İstenen görev ▸
Aşağıdaki satırların hepsinde "Switch to the" ifadesini "Open the" olarak yeniden adlandırın ve geri kalan her şeyi değiştirmeden satırları tekrar yazın. Resimleri cevaba koymayın.

Hedeflerin nerede göründüğüne dair satırlar
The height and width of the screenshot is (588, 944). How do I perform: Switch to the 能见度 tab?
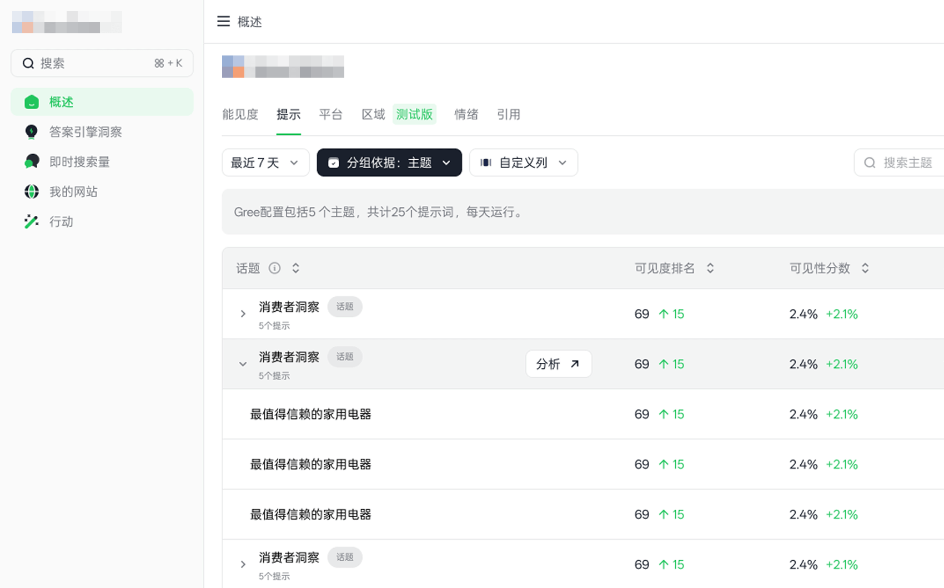pos(240,115)
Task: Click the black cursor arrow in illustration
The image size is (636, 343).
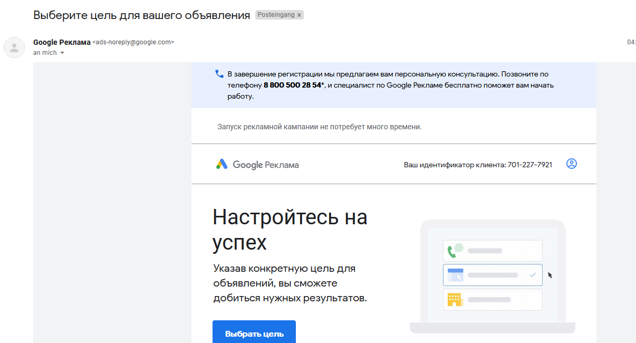Action: pyautogui.click(x=550, y=275)
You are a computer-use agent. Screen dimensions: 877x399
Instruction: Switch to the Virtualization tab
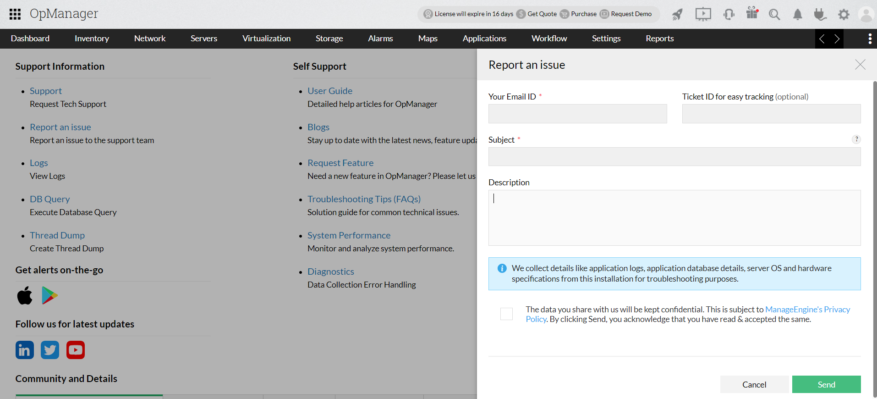[266, 39]
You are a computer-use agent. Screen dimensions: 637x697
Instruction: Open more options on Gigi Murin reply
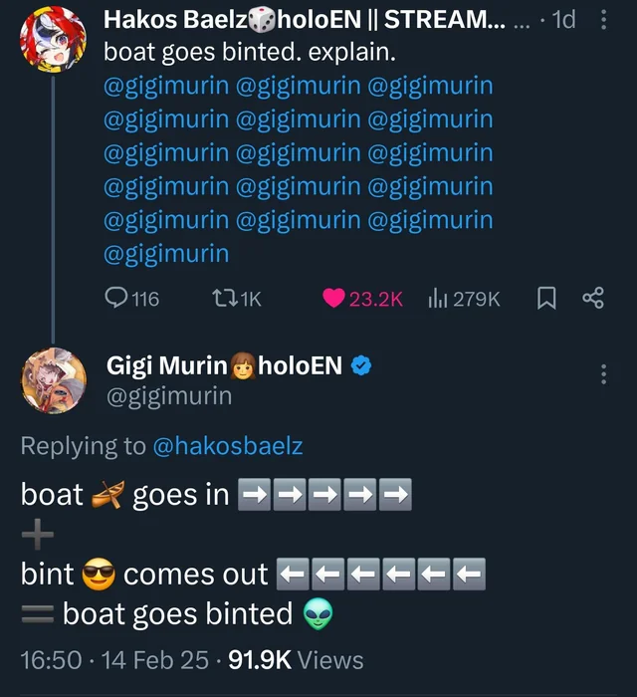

Sorunun çözümü ▸
The height and width of the screenshot is (588, 944). How do I perform: Open the 能见度 tab?
pos(240,115)
Task: Click the black cursor arrow in illustration
The image size is (636, 343).
Action: pyautogui.click(x=550, y=275)
You are a computer-use agent. Screen dimensions: 877x399
Instruction: Open the Virtualization tab
[266, 39]
You are a computer-use agent. Screen dimensions: 637x697
Instruction: Open more options on Gigi Murin reply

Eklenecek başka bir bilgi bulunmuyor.